▶ Exercise description
For the entries below, how many lines contain the word "header"? Reply with the number and nothing else.
╔══
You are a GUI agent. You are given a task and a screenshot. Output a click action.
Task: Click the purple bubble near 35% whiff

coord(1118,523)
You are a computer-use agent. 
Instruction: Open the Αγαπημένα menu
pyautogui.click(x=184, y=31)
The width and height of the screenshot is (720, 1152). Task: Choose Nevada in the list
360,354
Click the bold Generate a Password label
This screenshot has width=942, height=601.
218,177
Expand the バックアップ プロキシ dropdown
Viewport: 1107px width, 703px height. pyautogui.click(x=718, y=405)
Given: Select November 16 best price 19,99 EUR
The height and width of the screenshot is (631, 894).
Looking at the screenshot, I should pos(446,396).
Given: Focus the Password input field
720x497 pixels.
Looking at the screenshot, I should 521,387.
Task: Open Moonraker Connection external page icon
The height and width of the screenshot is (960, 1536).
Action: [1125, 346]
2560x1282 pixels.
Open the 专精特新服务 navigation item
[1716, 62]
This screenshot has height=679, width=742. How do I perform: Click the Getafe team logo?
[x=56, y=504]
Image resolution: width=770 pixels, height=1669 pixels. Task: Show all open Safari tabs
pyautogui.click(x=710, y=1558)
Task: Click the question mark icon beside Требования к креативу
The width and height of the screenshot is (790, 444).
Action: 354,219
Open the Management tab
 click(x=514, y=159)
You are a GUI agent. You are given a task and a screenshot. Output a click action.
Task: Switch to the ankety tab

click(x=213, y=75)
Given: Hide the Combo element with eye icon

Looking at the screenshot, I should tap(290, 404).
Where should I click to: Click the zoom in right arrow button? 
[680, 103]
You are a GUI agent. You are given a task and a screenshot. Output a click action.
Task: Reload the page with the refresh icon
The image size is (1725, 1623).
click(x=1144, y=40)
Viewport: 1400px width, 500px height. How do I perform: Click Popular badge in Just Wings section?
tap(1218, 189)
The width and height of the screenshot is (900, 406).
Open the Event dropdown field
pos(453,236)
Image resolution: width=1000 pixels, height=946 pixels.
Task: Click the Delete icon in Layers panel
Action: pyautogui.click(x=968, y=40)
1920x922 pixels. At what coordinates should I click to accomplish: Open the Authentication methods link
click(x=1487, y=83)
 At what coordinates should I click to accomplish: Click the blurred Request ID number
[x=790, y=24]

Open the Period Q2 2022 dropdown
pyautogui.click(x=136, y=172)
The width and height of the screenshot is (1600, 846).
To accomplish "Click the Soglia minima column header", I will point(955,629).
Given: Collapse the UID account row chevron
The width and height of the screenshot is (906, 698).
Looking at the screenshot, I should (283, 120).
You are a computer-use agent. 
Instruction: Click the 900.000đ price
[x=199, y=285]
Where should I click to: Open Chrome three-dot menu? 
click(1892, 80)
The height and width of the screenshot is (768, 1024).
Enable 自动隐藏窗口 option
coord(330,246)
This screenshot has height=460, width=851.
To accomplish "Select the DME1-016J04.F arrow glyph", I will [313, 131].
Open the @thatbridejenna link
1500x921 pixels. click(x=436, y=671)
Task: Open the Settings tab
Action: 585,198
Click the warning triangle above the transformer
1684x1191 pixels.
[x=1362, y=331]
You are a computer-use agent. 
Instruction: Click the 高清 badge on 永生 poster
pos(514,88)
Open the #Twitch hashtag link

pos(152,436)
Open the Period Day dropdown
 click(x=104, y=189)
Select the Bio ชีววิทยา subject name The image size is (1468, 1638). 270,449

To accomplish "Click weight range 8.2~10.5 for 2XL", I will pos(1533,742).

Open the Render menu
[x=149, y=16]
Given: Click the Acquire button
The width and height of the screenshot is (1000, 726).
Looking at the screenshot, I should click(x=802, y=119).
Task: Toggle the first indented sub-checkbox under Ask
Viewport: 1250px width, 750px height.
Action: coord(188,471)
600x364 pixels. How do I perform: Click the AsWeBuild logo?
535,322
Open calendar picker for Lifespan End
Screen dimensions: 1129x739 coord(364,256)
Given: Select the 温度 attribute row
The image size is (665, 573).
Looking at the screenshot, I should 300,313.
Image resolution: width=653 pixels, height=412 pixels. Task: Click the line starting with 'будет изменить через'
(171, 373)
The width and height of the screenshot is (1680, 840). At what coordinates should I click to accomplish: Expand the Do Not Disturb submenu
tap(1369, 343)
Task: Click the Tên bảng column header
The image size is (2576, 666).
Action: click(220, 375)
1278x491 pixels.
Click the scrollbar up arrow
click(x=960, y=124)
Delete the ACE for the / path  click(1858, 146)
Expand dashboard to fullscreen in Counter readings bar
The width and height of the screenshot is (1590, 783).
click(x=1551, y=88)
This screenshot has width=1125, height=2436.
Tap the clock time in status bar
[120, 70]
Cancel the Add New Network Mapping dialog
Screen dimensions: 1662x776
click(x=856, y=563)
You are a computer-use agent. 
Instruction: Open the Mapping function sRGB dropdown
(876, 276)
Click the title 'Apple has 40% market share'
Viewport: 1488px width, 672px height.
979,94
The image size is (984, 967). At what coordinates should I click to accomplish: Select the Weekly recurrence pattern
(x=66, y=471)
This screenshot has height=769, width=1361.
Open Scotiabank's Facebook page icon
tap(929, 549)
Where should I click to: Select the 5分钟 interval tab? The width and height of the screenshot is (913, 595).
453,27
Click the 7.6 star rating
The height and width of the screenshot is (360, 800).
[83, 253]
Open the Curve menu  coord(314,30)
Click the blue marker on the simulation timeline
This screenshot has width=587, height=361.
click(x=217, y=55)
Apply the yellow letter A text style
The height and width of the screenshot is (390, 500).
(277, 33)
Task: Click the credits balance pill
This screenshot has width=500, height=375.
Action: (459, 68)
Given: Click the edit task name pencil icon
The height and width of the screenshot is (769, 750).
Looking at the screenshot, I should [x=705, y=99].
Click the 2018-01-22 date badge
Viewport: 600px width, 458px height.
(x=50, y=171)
╚══
▶ Output
2